Senate Receives Tinubu’s Requests for $6bn External Financing, Port Rehabilitation Loan

The Nigerian Senate has received separate loan requests from President Bola Ahmed Tinubu seeking approval for a combined $6 billion external financing programme, aimed at strengthening government liquidity and revitalising critical infrastructure.
The requests were read during plenary by Senate President Godswill Akpabio, who disclosed that the correspondence was transmitted to the National Assembly during its recent recess.
At the centre of the proposal is a $5 billion Structured Total Return Swap (TRS) derivative financing arrangement to be executed with First Abu Dhabi Bank.
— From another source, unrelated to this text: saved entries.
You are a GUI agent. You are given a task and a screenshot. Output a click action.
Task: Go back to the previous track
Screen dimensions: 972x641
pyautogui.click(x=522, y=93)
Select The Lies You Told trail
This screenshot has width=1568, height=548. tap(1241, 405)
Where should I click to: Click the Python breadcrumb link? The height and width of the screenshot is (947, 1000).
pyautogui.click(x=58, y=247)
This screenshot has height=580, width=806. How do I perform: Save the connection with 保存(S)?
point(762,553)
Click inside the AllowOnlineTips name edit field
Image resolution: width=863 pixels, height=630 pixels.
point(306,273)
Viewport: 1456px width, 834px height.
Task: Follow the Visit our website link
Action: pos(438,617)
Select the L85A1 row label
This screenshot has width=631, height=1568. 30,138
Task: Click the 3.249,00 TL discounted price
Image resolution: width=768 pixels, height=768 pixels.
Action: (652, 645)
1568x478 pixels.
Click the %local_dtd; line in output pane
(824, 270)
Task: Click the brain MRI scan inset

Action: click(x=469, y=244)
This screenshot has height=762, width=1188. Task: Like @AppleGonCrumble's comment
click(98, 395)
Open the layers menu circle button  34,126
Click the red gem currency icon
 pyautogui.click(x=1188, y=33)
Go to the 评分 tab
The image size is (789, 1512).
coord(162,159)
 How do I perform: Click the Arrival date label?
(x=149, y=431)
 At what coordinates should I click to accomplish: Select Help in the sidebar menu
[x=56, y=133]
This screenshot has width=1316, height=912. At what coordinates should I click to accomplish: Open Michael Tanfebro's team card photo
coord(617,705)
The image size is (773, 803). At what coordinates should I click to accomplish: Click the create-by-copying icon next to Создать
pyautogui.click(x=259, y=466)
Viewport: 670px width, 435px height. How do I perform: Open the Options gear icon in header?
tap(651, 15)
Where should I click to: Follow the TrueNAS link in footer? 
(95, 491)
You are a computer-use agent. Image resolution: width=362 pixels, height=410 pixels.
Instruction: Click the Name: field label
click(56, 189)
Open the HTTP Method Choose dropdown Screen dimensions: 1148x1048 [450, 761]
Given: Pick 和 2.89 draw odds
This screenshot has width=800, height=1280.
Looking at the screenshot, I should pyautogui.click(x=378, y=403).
The facility is designed to be disbursed in tranches to support federal funding needs, enhance liquidity, and improve fiscal management.
President Tinubu said the request complies with provisions of the Debt Management Office (Establishment) Act, 2003, which mandates legislative approval for external borrowing.
According to details presented to lawmakers, the TRS programme will support budget implementation, infrastructure development, and refinancing of existing debts, while also providing flexibility to meet urgent financial obligations. The arrangement will involve the issuance of naira-denominated Federal Government securities as collateral, alongside dollar-based margin commitments under agreed conditions.
The President acknowledged concerns about Nigeria’s rising debt profile, which stood at about $110.3 billion as of December 2025, with debt servicing projected at ₦20.5 trillion for 2026. He, however, assured that the phased drawdown structure would help manage debt sustainability risks.

In a separate request, Tinubu also sought Senate approval for a $1 billion loan facility backed by UK Export Finance and arranged by Citibank (London Branch), to rehabilitate the Lagos Port Complex (Apapa) and Tin Can Island Port.
The project targets the overhaul of ageing infrastructure at the two facilities, which handle the bulk of Nigeria’s seaborne trade but have suffered decades of deterioration.
Tinubu described the intervention as a strategic modernisation effort to restore efficiency, improve safety standards, and align Nigeria’s ports with global best practices. He noted that inefficiencies at the ports have contributed to cargo diversion to neighbouring countries, particularly Cotonou, undermining Nigeria’s competitiveness as a maritime hub.
The port rehabilitation project, already approved by the Federal Executive Council, will be implemented under an Engineering, Procurement, Construction and Finance (EPC+F) model.
A breakdown of the facility shows:
$429.7 million allocated to Lagos Port Complex
$571.1 million for Tin Can Island Port
The loan is expected to run for up to 14 years, with a drawdown period of 48 months.

Following the reading of the requests, Senate President Akpabio referred both proposals to the Senate Committee on Local and Foreign Debts for urgent review and recommendations.
Lawmakers are expected to weigh the fiscal implications of the borrowing plans against Nigeria’s growing infrastructure needs and financing gaps, as the Tinubu administration intensifies efforts to expand access to international capital and drive economic growth.